Generais amealham até 1 milhão por mês, de acordo com o site Congresso em Foco. É o caso de Braga Netto, o ex-candidato a vice na chapa de Bolsonaro e comandante da intervenção financeiro-militar no Rio de Janeiro em 2018 – até hoje ele não prestou contas sobre se e como teriam sido gastos R$ 1,2 bilhão orçados para esta aventura. Por sua vez, Augusto Heleno, o caricato chefe da espionagem oficial que também embolsa da viúva centenas de milhares de reais a cada 30 dias, escapou em 2017 de milionário escândalo no Comitê Olímpico Brasileiro, do qual era vice-presidente a R$ 80 mil mensais. A malta miúda teve “direito” aos restos do butim. Cerca de 79 mil praças foram presenteados ilegalmente pelo Ministério da Cidadania com o auxílio-emergencial de R$ 600, segundo o TCU.
Lawfare
Ao deixar toda essa situação a alguém tão ao gosto dos militares (Múcio foi elogiado inclusive pelo Vice-Presidente Mourão), Lula está alimentando o monstro. Permite-lhe crescer em autoridade, mesmo após o assalto generalizado aos cofres públicos, em especial o da Saúde, como provou a CPI da COVID-19. O presidente diplomado parece ter-se já esquecido até do golpe que Dilma Roussef sofreu há apenas seis anos e não vê o assassinato político do qual a vice-presidenta Cristina Kirchner é vítima exatamente agora, aqui ao lado, na Argentina. Aliás, pouco falta para outra rodada de golpes à base de lawfare atingir simultaneamente os presidentes progressistas na Bolívia, no Chile, na Colômbia e na Venezuela.

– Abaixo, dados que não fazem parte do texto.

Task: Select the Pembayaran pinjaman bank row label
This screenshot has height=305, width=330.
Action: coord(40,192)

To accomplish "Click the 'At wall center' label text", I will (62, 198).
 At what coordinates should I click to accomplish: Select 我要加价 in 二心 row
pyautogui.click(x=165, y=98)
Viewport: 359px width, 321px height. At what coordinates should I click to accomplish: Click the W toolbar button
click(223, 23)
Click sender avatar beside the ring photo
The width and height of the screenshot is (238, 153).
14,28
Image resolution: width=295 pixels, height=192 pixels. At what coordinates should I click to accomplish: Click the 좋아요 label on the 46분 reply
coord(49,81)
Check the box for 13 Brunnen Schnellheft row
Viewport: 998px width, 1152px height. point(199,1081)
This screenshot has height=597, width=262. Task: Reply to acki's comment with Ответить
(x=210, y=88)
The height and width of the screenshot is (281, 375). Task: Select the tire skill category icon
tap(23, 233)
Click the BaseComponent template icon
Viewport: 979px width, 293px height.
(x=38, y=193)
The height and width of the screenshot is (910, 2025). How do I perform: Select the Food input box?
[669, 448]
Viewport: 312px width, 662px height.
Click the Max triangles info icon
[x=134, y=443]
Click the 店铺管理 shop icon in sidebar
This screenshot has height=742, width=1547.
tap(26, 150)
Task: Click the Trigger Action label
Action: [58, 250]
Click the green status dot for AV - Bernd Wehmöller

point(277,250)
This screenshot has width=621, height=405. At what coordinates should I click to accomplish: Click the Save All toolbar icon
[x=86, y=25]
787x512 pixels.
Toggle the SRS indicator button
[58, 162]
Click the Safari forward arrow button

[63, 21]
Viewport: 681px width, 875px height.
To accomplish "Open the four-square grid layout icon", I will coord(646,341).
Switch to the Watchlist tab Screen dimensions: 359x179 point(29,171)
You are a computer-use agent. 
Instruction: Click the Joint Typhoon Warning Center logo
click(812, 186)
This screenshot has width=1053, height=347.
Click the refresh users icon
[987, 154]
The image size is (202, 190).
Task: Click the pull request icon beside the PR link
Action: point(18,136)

Se ainda não percebeu o que é a estratégia da lawfare, Lula deve consultar Cristiano Zanin, o seu próprio advogado criminal e um dos maiores especialistas no assunto, em nível internacional. Ou pode, simplesmente, recordar das fraudes praticadas por quadrilhas de juízes, desembargadores e procuradores. Eles o levaram a passar ilegalmente, por perseguição política, 580 dias nas masmorras da Polícia Federal em Curitiba, sob a guarda pretoriana de Sergio Moro e Deltan Dalagnol – estes que ainda hão de prestar contas à Justiça.
Lula, ouça Manuel Domingos Neto e José Genoíno. Lembre-se de Celso Furtado e de Florestan Fernandes. Ou simplesmente releia o inigualável Guimarães Rosa: “O correr da vida embrulha tudo, a vida é assim: esquenta e esfria, aperta e daí afrouxa, sossega e depois desinquieta. O que ela quer da gente é coragem”.
*Carlos Tautz é jornalista e doutorando em história na Universidade Federal Fluminense (UFF).